PAGE TEXT
______________________________

It is often undesirable to have many results listed from the same site. Site Clustering will essentially limit the number of returned results from any given site or two, but it will provide a link which says "more results from this site" in case the searcher wishes it.

Duplicate Results Removal

When dup results removal is enabled Gigablast will remove results that have the exact same content as other results. The psc parameter can be used to dedup documents with similar content.

Cached Web Page Parameters

To get a cached web page from Gigablast use a url like: http://www.gigablast.com/get?d=94555390410&ih=1&q=my+query where:

d=X
X is the docid of the page you want returned. DocIds are 64-bit, so you'll need 8 bytes to hold one. DocIds can be harvested from the XML seach feed output.
ih=X
X is 1 to include the Gigablast header in the returned page, and 0 to exclude it.
ibh=X
X is 1 to include the Gigablast BASE HREF tag in the cached page. The default is 1.
q=X
X is the query that, when present, will cause Gigablast to highlight the query terms on the returned page.
cas=X
X can be 0 or 1 to respectively disable or enable click and scroll. Default is 1.
strip=X
X can be 0, 1 or 2. If X is 0 then no stripping is performed. If X is 1 then image and other tags are removed. An X of 2 is another from of removing tags. Default is 0.

The Output

Gigablast allows you to receive the search results in a number of formats useful for interfacing to your program. Here is an example of the XML feed.

The XML reply has the following format(but without the comments):


# The XML reply uses the Latin-1 Character Set (ISO 8859-1) when using raw=8
<?xml version="1.0" encoding="ISO-8859-1" ?>

# OR when using raw=9
<?xml version="1.0" encoding="utf-8" ?>

# It consists of one, and only one, response.

______________________________

RECORD SET
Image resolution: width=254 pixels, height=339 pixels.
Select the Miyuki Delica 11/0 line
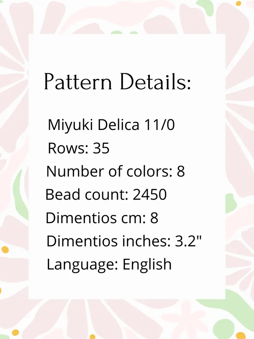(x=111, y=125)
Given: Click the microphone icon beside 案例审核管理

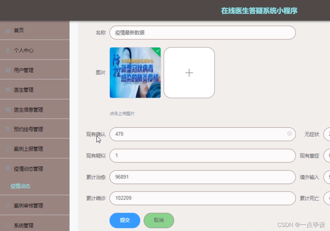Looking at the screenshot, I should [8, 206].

______________________________

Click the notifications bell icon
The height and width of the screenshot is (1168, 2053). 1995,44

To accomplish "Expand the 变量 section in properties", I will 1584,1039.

______________________________

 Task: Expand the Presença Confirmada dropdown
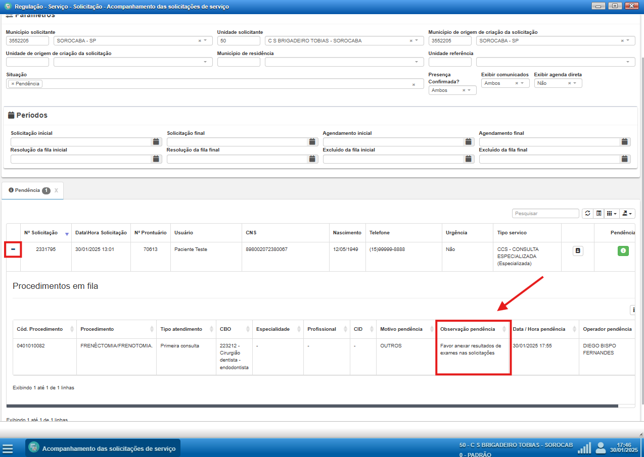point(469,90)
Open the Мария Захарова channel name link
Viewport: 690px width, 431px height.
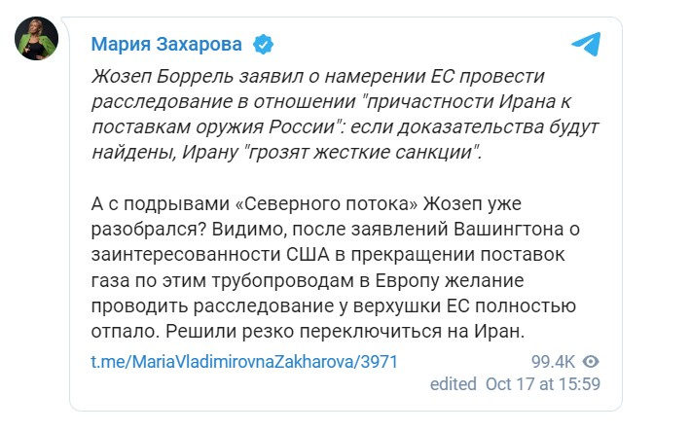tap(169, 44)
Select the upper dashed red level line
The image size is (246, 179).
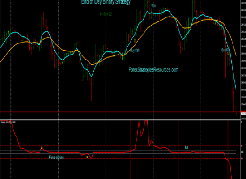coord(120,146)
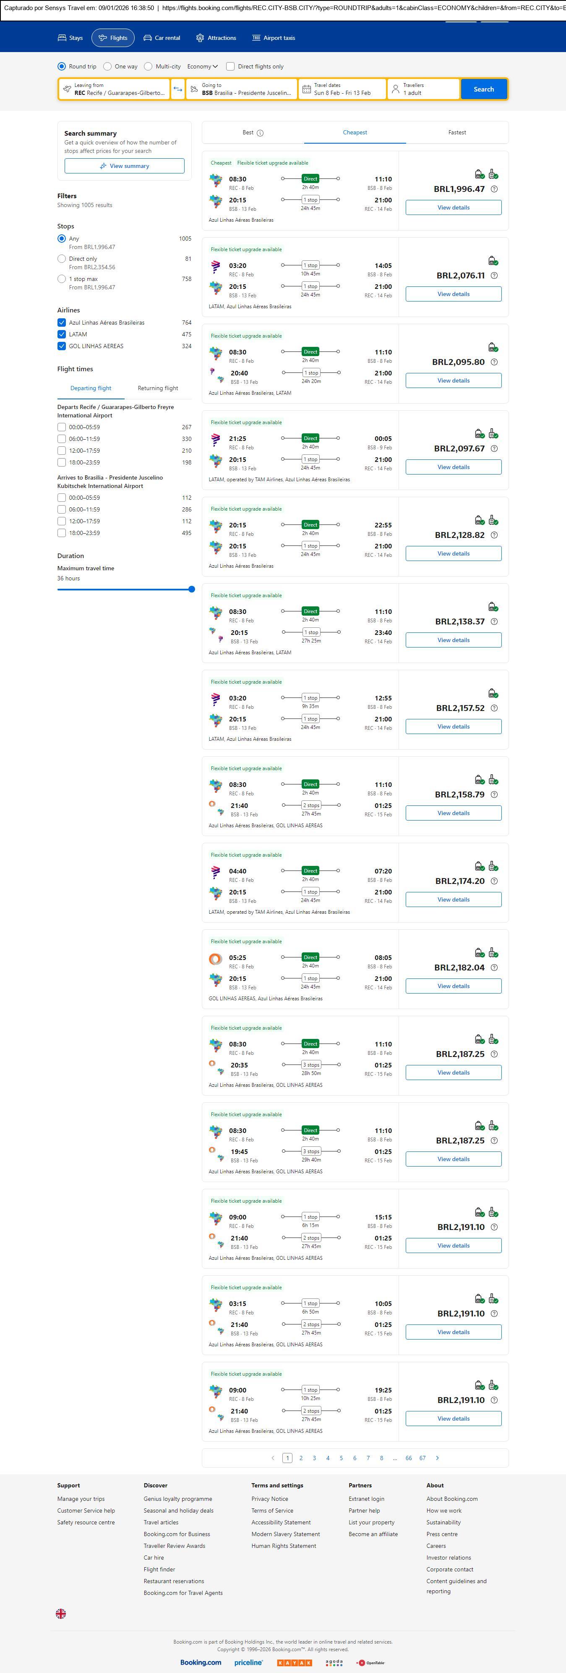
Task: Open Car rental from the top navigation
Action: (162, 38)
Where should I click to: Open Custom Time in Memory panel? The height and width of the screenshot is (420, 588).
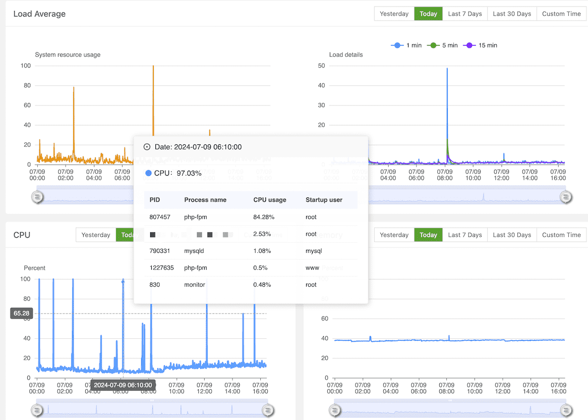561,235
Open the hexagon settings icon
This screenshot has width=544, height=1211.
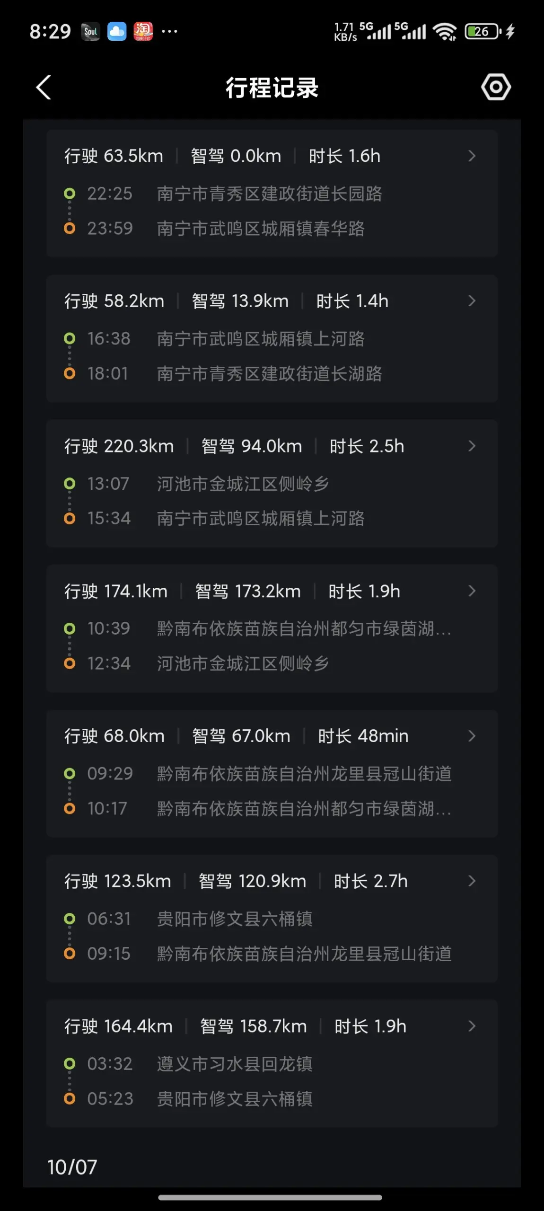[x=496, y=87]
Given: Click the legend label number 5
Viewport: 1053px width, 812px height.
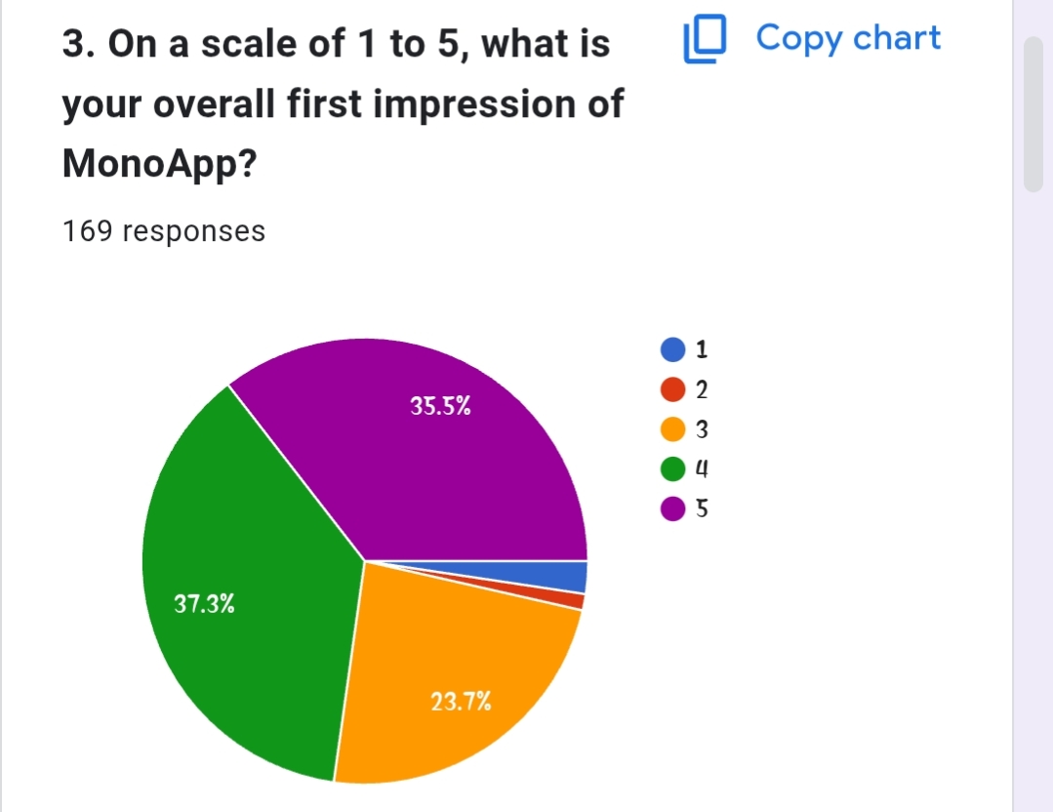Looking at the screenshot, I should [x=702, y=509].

______________________________

TASKS TO PERFORM
[1] From the Gigablast documentation, quote the passage starting at "It is often" and ending at "with similar content.".
[2] Shorten the paragraph in the Gigablast documentation that begins "It is often undesirable to have many results" and keep its main facts.
[3] According to the Gigablast documentation, what is the default value of the strip parameter for a cached web page?

RESULTS FOR THE EXERCISE
[1]
It is often undesirable to have many results listed from the same site. Site Clustering will essentially limit the number of returned results from any given site or two, but it will provide a link which says "more results from this site" in case the searcher wishes it.

Duplicate Results Removal

When dup results removal is enabled Gigablast will remove results that have the exact same content as other results. The psc parameter can be used to dedup documents with similar content.

[2] Site Clustering limits results from any one site to one or two, which avoids long runs from the same site. It also adds a "more results from this site" link for searchers who want more.

[3] The default is 0, which means no stripping is performed.